Daran dürfte neben dem sehr leiseren Gebläse die innere Gehäusestruktur der Okki Nokki One ihren Anteil haben: Das Kunststoffgehäuse bewirkt die stromlinienförmige Luftführung im Innenraum und die Doppelwandigkeit reduziert die Geräusch-Emission.
Ein weiteres Detail ist ebenfalls klug umgesetzt: An der rechten Seite befindet sich in einer Nut ein transparenter Kunststoffschlauch mit Stopfen. In die Nut geklemmt dient der Schlauch als Füllstandsanzeige für den Brauchwassertank. Zieht man ihn an der Lasche des Stopfens heraus, lässt sich nun mit dessen Hilfe das Brauchwassers ablassen. Danach setzt man den Stopfen wieder ein und drückt den Schlauch zurück in die Nut. Genauso genial wie simpel.
Praktische Tests und Reinigung
Kommen wir zum Ausprobieren und damit zunächst zu den kritischen Punkten. Im Detail ist die Verarbeitung nicht perfekt, da stehen hier und da am Deckel und der Bürste noch ein paar Spritzgussgrate hervor.
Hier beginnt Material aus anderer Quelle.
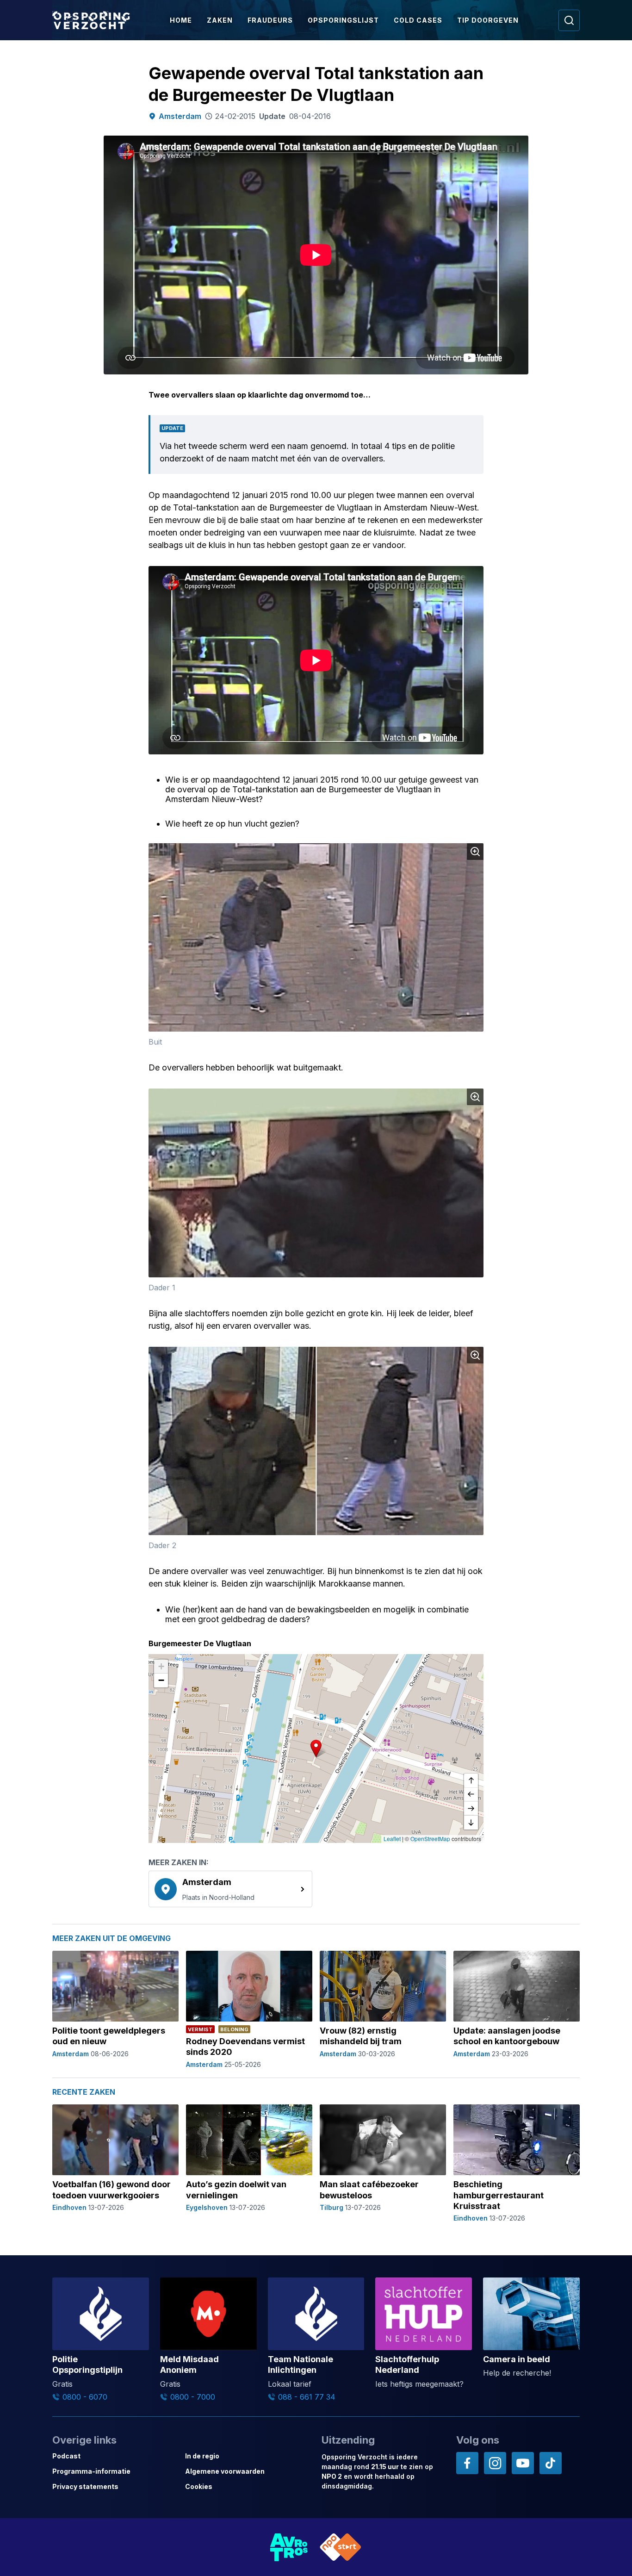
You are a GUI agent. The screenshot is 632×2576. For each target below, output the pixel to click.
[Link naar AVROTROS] (289, 2547)
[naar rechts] (471, 1809)
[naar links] (471, 1795)
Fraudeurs (270, 20)
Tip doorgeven (488, 20)
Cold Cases (418, 20)
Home (181, 20)
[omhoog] (471, 1781)
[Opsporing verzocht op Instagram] (495, 2463)
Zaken (220, 20)
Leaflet (392, 1838)
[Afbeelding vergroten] (475, 851)
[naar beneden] (471, 1822)
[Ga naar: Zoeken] (569, 20)
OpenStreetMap (430, 1838)
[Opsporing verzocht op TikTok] (550, 2463)
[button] (316, 1748)
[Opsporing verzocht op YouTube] (523, 2463)
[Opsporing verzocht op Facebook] (467, 2463)
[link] (230, 1889)
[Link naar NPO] (340, 2547)
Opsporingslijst (343, 20)
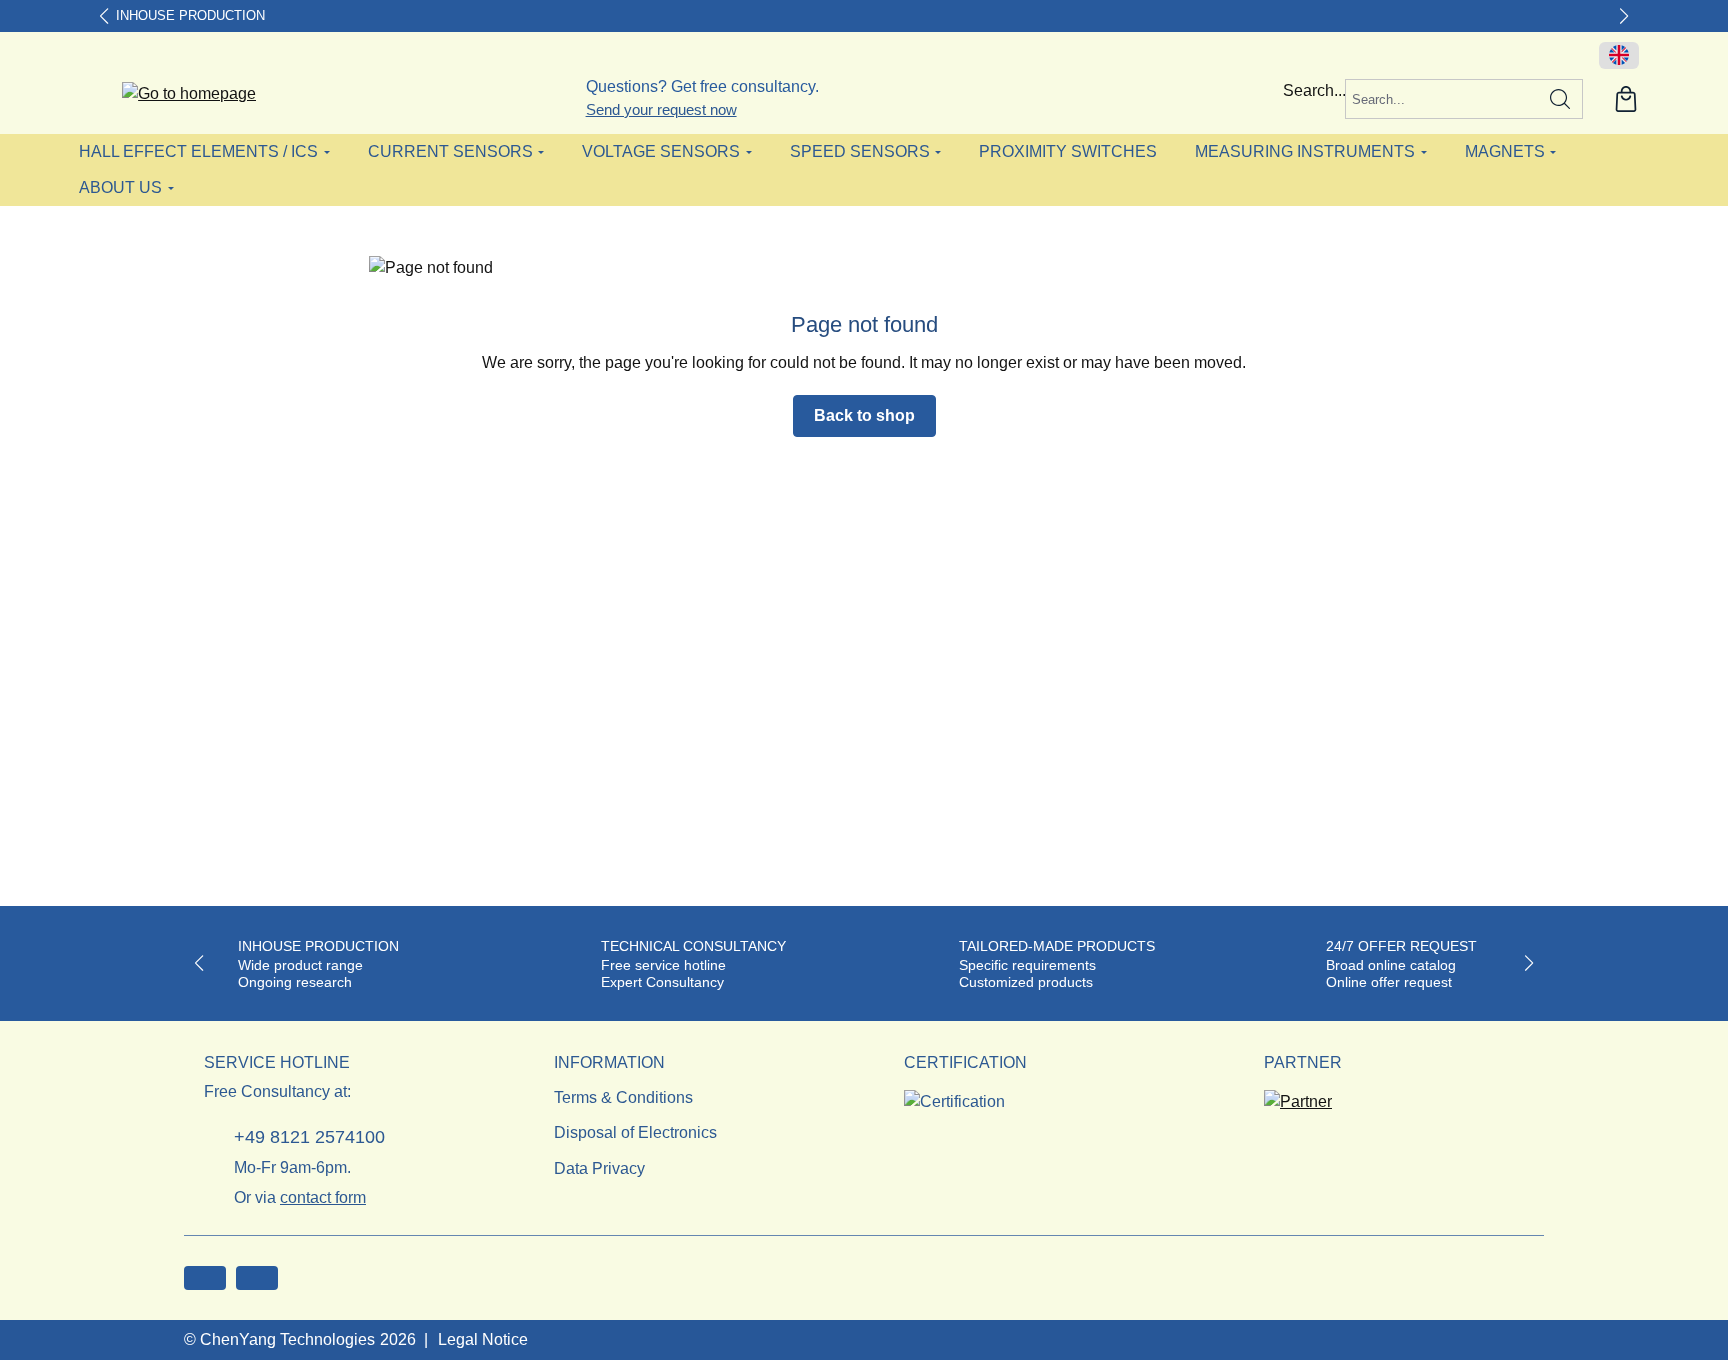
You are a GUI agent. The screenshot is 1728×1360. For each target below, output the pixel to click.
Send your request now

Und der Single-Puk wirkt so roh, als sei er gerade aus dem 3D-Drucker gekommen. Aber das wars auch schon. Die Grate kann – wer will mit – leicht einem Messer glätten. Das ist gemessen am Gebotenen wirklich verschmerzbar. Als Vergleich nehme ich mal die Pro-Ject VC-S2 Alu, die mir durch steten persönlichen Gebrauch sehr geläufig ist. Die ist in jeder Hinsicht lauter, aber auch schneller. Die Okki Nokki One DV rotiert die Scheibe etwas langsamer, aber im Vergleich praktisch geräuschlos.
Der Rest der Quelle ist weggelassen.